Virginia Dare - Modern Legacy

Modern Legacy

In the more than four hundred years since her birth, Virginia Dare has become a prominent figure in American myth and folklore, representing different things to different people. A 2000 article in the Piedmont Triad, North Carolina News and Record noted that, for many Americans, particularly Southerners, she symbolizes innocence and purity, "new beginnings, promise, and hope" as well as "adventure and bravery" in a new land. She also symbolizes mystery because of her mysterious fate.

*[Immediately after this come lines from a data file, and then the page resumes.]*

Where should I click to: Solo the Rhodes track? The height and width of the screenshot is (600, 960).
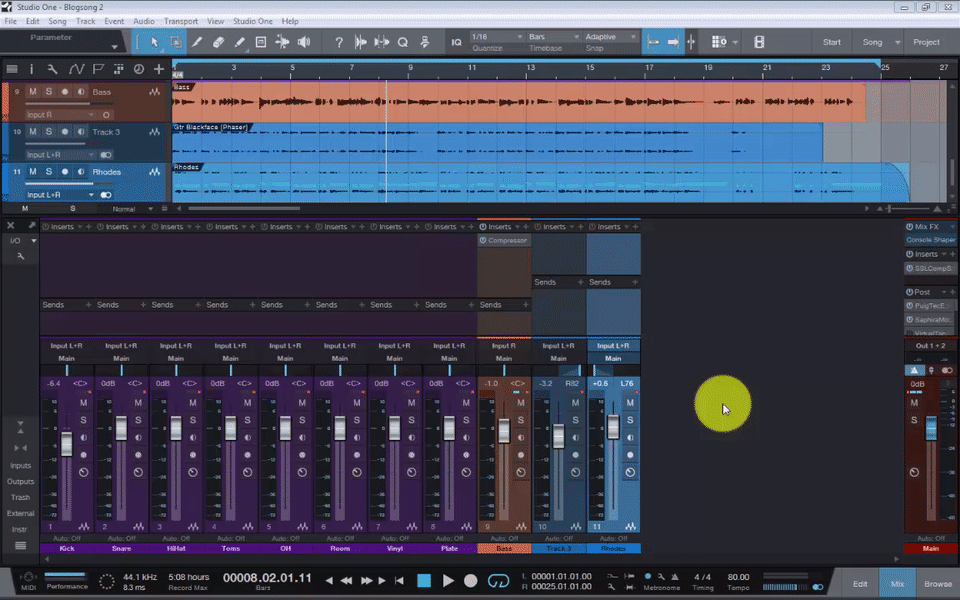49,172
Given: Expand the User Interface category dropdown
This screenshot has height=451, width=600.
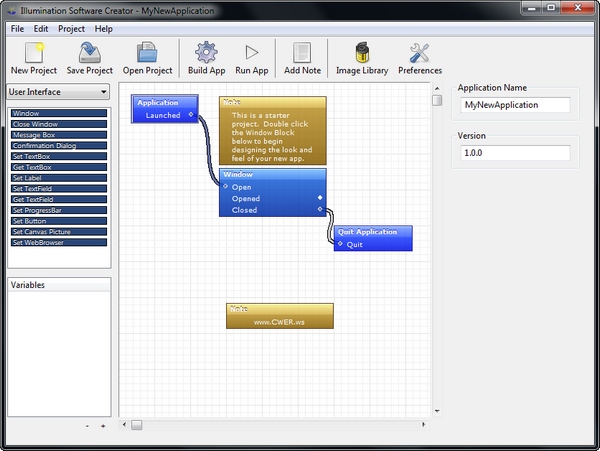Looking at the screenshot, I should [58, 92].
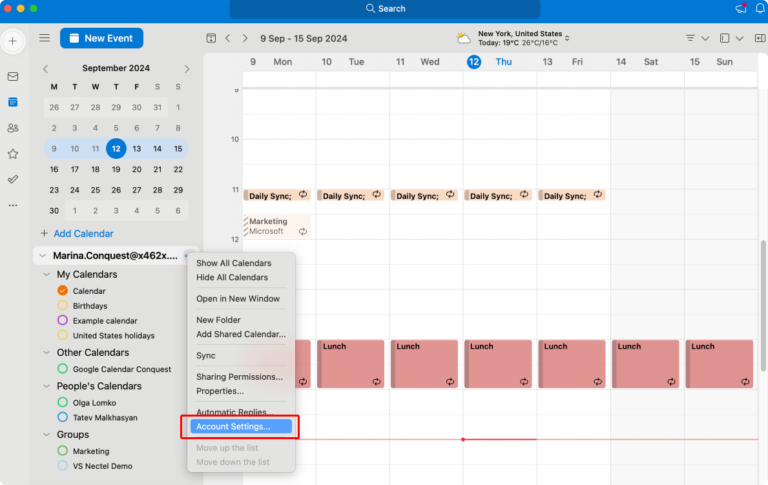Click the hamburger menu icon
The image size is (768, 485).
(x=44, y=38)

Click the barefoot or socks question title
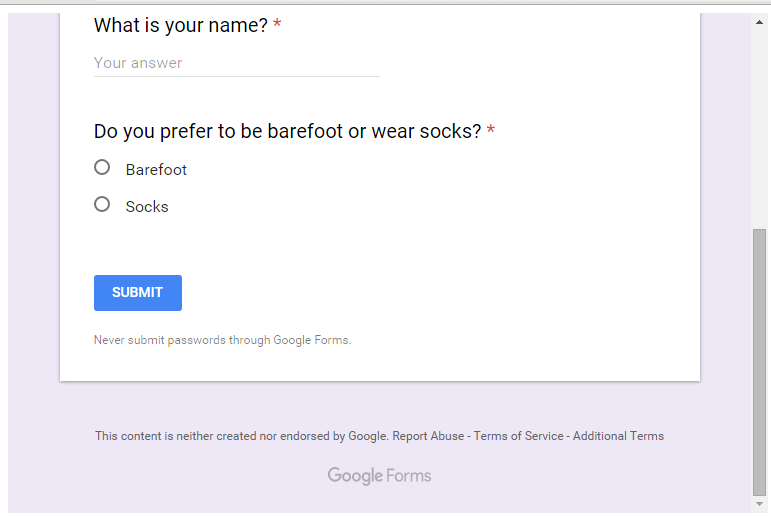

For some residents of North Carolina, she has been an important symbol of the state and the desire to keep it predominantly European-American. In the 1920s, a group that opposed suffrage for women feared that black women would get the vote. One group in Raleigh, North Carolina urged "that North Carolina remain white ... in the name of Virginia Dare." Today Virginia Dare's name is used for the anti-illegal immigration group The VDARE Project.

Some people also see her as a symbol of women's rights. In the 1980s feminists in North Carolina called for state residents to approve the Equal Rights Amendment and "Honor Virginia Dare."

There is a memorial to Virginia Dare in St Bride's Church, Fleet St, where her parents were married prior to their journey to Roanoke. The bronze sculpture, created by Clare Waterhouse in 1999, replaces a marble sculpture of Dare carved by Marjorie Meggit in 1957. The original has been missing since 1999.